Somewhere in all my years, the concept of memory palaces totally escaped me so that when I recently picked up a book I'd once given a family member--
The Discoverers by Daniel J. Boorstin*--and read the chapter, "The Lost Arts of Memory," I was totally intrigued by what I read. By how people had maintained information before the printed word by using a particular mnemonic device to refresh their memory by associating whatever they wished to remember with location. (Also called the mind-palace technique.)
Here is how it worked:
Preferably, you were to pick a large building filled with rooms and furnishings. Say, a palace, castle, cathedral. If you didn't already know such a place, you could make one up. But whether real or imagined, you had to be very precise about what lay where.
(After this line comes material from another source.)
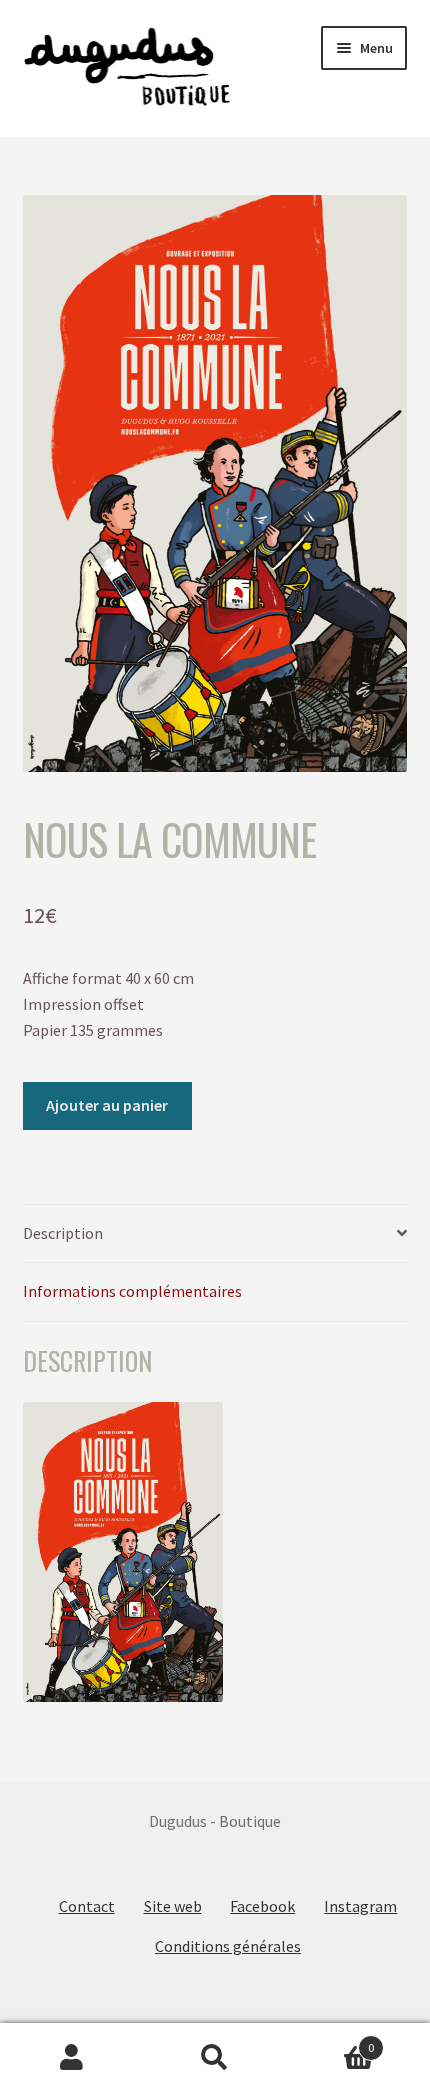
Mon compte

Then, matching one item-to-be-remembered to each window, door, room, candlestick, gallery, salon, alcove, each set of linens, you "attached" by association what you wanted to remember to what lay in that location so that from the time you entered the building until you left, you had matched--in proper order--whatever it was you wished to remember. This technique of storing specific images in specific places was apparently used by both the Greeks and Romans among others. (And "entering" the building of course did not mean you actually had to set foot in it. You could remember the building and thus, by association, resurrect the memory of what you had left in each spot.)
Of course, people used other mnemonic devices, as well, to the extent, as Boorstin says, that such literature as the
Iliad and the
Odyssey "were performed by word of mouth without the use of writing."
We are so print-oriented, we've lost our old memory skills ... such as a great grandfather of mine once demonstrated when he took a prize for committing to memory during the short space of three weeks, 1,750 verses from the Bible. Who would attempt that today? And then one more question: are school children even asked to memorize poetry any longer? My impression of education today is that instead of being taught the thing itself, we are taught where to look it up.
*Daniel J. Boorstin,
The Discoverers: A History of Man's Search to Know His World and Himself, published by Random House, 1983. Daniel J. Boorstin was the Librarian of Congress from 1975 to 1987.